Estimation of the size of software is an essential part of Software Project Management. It helps the project manager to further predict the effort and time which will be needed to build the project. Various measures are used in project size estimation. Some of these are:
- Lines of Code
- Number of entities in ER diagram
- Total number of processes in detailed data flow diagram
- Function points
1. Lines of Code (LOC): As the name suggest, LOC count the total number of lines of source code in a project. The units of LOC are:
- KLOC- Thousand lines of code
- NLOC- Non comment lines of code
- KDSI- Thousands of delivered source instruction
The size is estimated by comparing it with the existing systems of same kind. The experts use it to predict the required size of various components of software and then add them to get the total size.
- Universally accepted and is used in many models like COCOMO.
- Estimation is closer to developer’s perspective.
- Simple to use.
- Different programming languages contains different number of lines.
- No proper industry standard exist for this technique.
- It is difficult to estimate the size using this technique in early stages of project.
2. Number of entities in ER diagram: ER model provides a static view of the project. It describes the entities and its relationships. The number of entities in ER model can be used to measure the estimation of size of project. Number of entities depends on the size of the project. This is because more entities needed more classes/structures thus leading to more coding.
- Size estimation can be done during initial stages of planning.
- Number of entities is independent of programming technologies used.
- No fixed standards exist. Some entities contribute more project size than others.
- Just like FPA, it is less used in cost estimation model. Hence, it must be converted to LOC.
3. Total number of processes in detailed data flow diagram: Data Flow Diagram(DFD) represents the functional view of a software. The model depicts the main processes/functions involved in software and flow of data between them. Utilization of number of functions in DFD to predict software size. Already existing processes of similar type are studied and used to estimate the size of the process. Sum of the estimated size of each process gives the final estimated size.
- It is independent of programming language.
- Each major processes can be decomposed into smaller processes. This will increase the accuracy of estimation
- Studying similar kind of processes to estimate size takes additional time and effort.
- All software projects are not required to construction of DFD.
4. Function Point Analysis: In this method, the number and type of functions supported by the software are utilized to find FPC(function point count). The steps in function point analysis are:
- Count the number of functions of each proposed type.

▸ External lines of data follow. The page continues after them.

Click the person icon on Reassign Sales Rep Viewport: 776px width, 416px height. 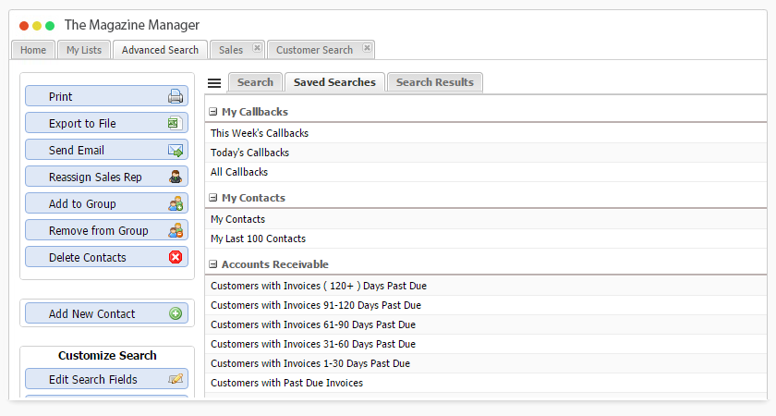(x=176, y=177)
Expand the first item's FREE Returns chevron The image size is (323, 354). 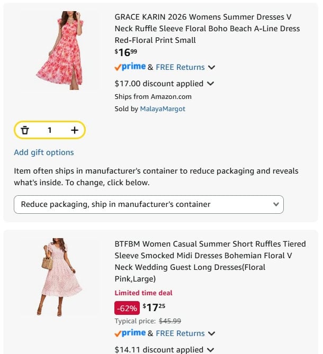click(211, 67)

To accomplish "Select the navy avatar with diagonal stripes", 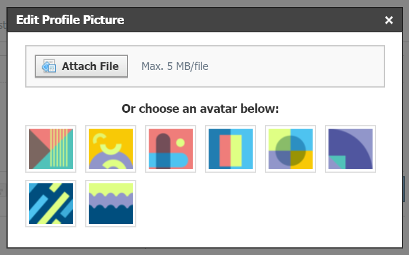I will click(51, 203).
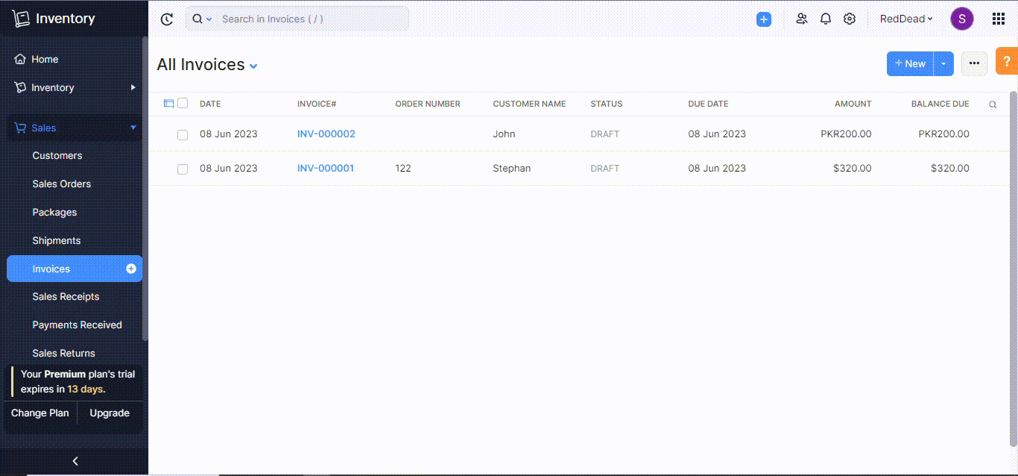Select the checkbox for invoice INV-000001
1018x476 pixels.
183,169
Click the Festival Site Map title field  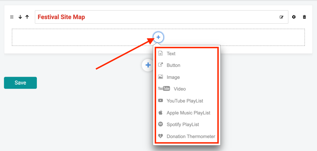[x=162, y=17]
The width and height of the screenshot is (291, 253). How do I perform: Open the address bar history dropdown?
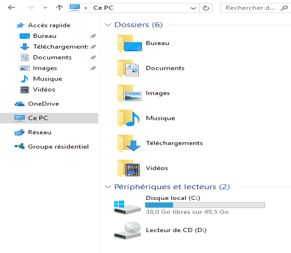193,8
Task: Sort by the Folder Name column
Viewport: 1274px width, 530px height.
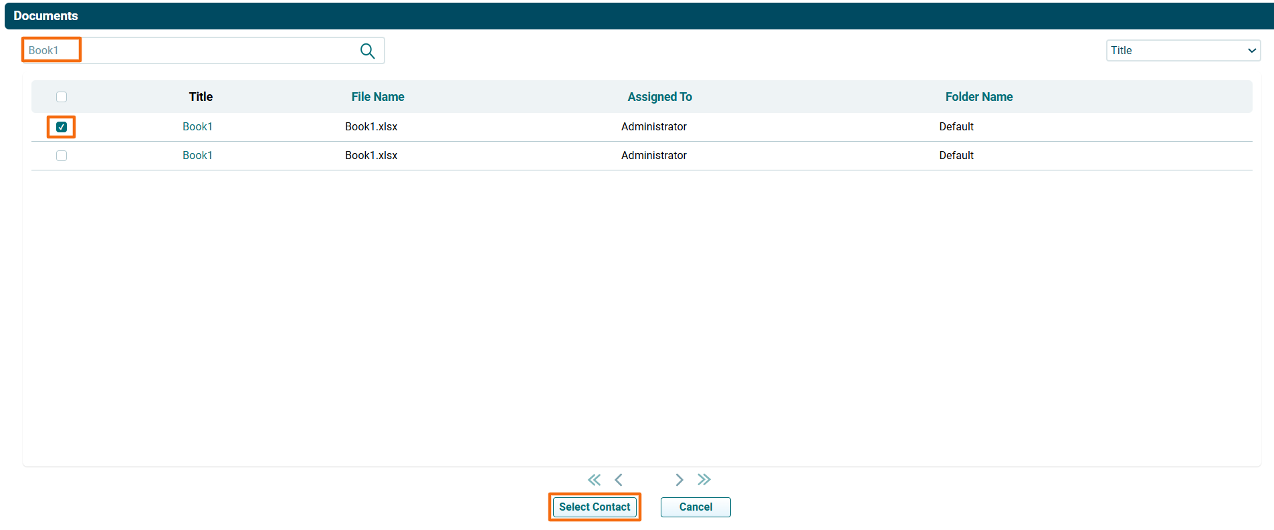Action: point(978,97)
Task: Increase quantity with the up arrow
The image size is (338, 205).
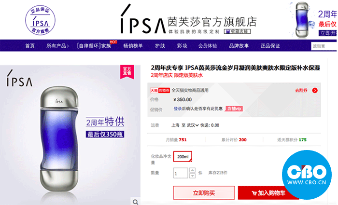Action: pyautogui.click(x=192, y=170)
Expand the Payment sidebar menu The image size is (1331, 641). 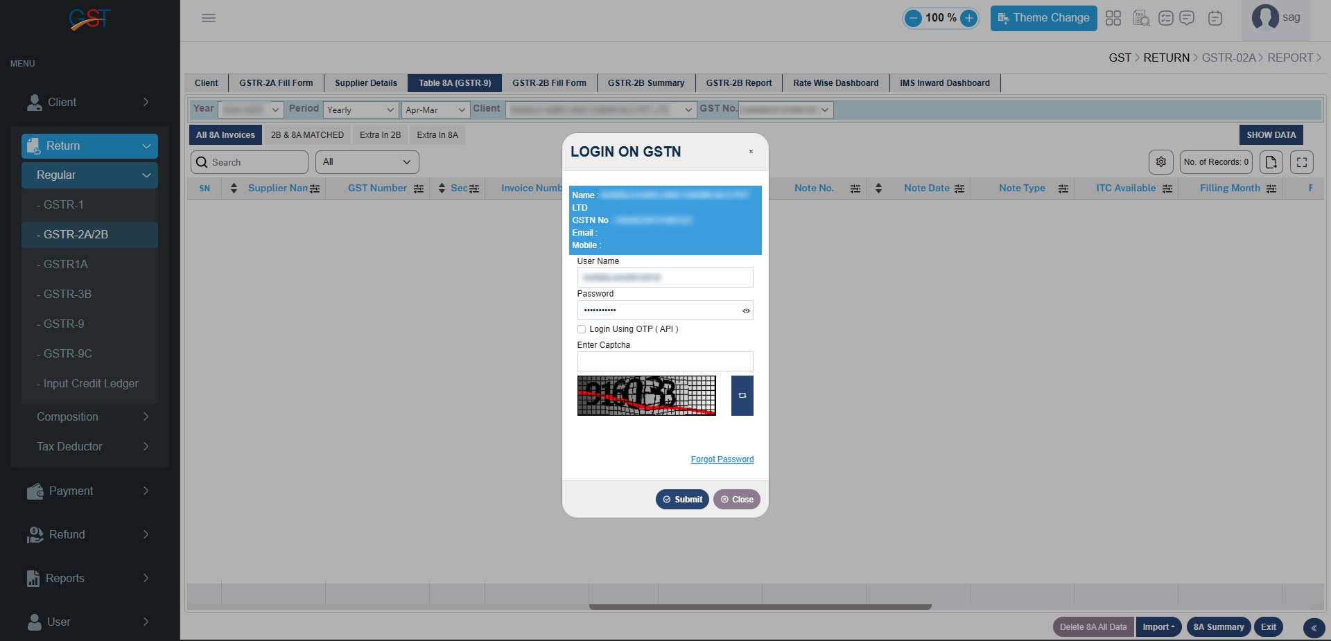click(x=89, y=491)
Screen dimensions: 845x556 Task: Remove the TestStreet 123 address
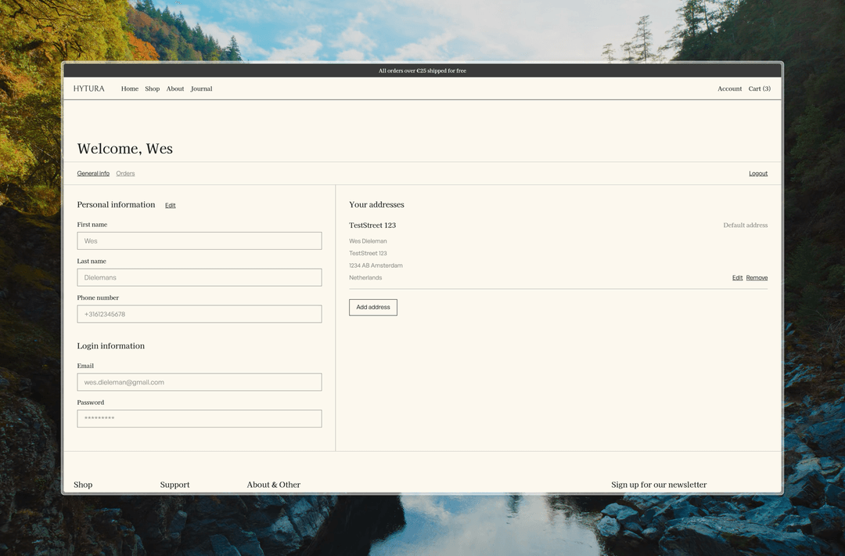[757, 278]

- Compute the Unadjusted Function Points(UFP).
- Find Total Degree of Influence(TDI).
- Compute Value Adjustment Factor(VAF).
- Find the Function Point Count(FPC).
The explanation of above points given below:
Count the number of functions of each proposed type: Find the number of functions belonging to the following types:
- External Inputs: Functions related to data entering the system.

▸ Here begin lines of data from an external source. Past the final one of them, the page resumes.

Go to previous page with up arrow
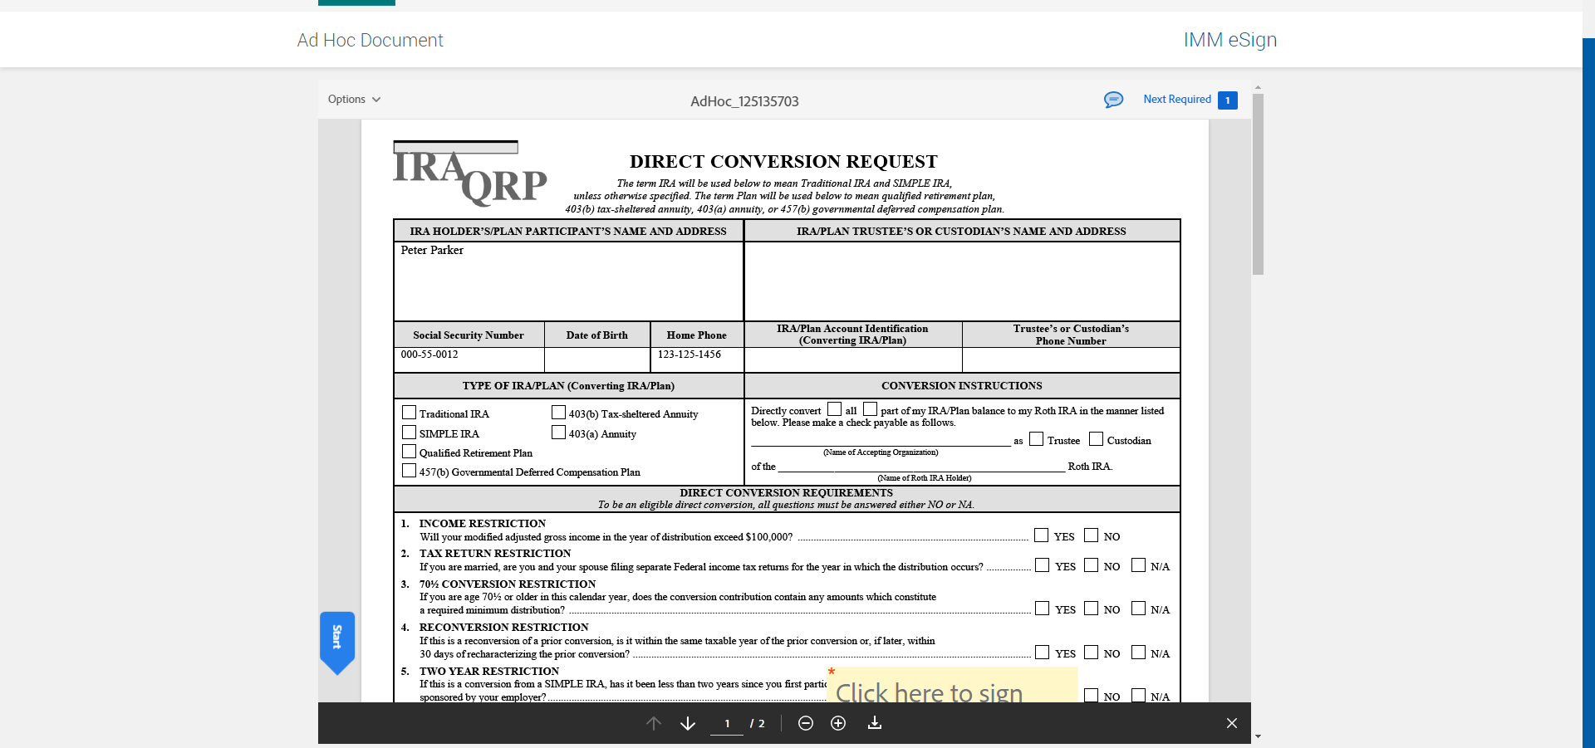This screenshot has height=748, width=1595. tap(654, 723)
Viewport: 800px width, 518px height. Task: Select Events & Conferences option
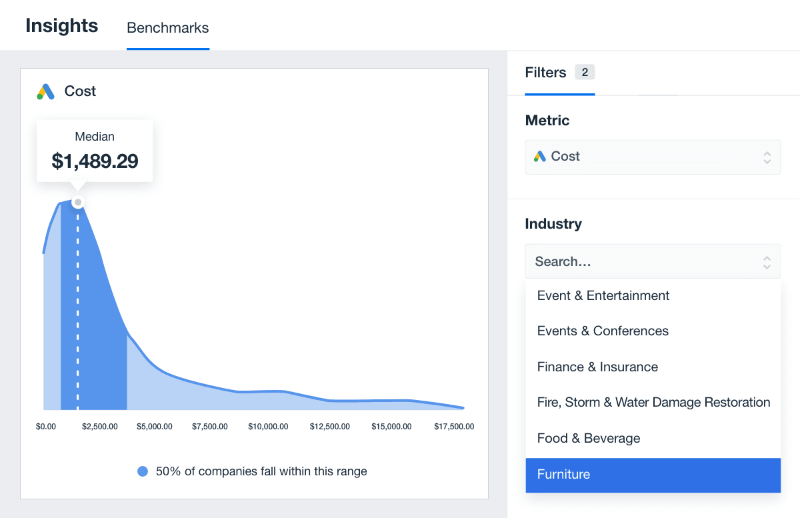pyautogui.click(x=603, y=331)

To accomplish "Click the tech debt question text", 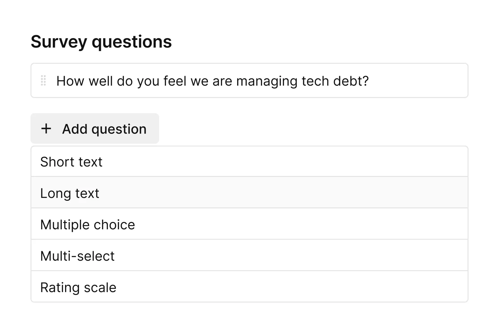I will (212, 81).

- External outputs:Functions related to data exiting the system.
- External Inquiries: They leads to data retrieval from system but don’t change the system.
- Internal Files: Logical files maintained within the system. Log files are not included here.
- External interface Files: These are logical files for other applications which are used by our system.
Compute the Unadjusted Function Points(UFP): Categorise each of the five function types as simple, average or complex based on their complexity. Multiply count of each function type with its weighting factor and find the weighted sum. The weighting factors for each type based on their complexity are as follows:
Function type Simple Average Complex External Inputs 3 4 6 External Output 4 5 7 External Inquiries 3 4 6 Internal Logical Files 7 10 15 External Interface Files 5 7 10
Find Total Degree of Influence: Use the ’14 general characteristics’ of a system to find the degree of influence of each of them. The sum of all 14 degrees of influences will give the TDI. The range of TDI is 0 to 70. The 14 general characteristics are: Data Communications, Distributed Data Processing, Performance, Heavily Used Configuration, Transaction Rate, On-Line Data Entry, End-user Efficiency, Online Update, Complex Processing Reusability, Installation Ease, Operational Ease, Multiple Sites and Facilitate Change.
Each of above characteristics is evaluated on a scale of 0-5.
Compute Value Adjustment Factor(VAF): Use the following formula to calculate VAF
VAF = (TDI * 0.01) + 0.65
Find the Function Point Count: Use the following formula to calculate FPC
FPC = UFP * VAF
- It can be easily used in the early stages of project planning.
- It is independing on the programming language.
- It can be used to compare different projects even if they use different technologies(database, language etc).
- It is not good for real time systems and embedded systems.
- Many cost estimation models like COCOMO uses LOC and hence FPC must be converted to LOC.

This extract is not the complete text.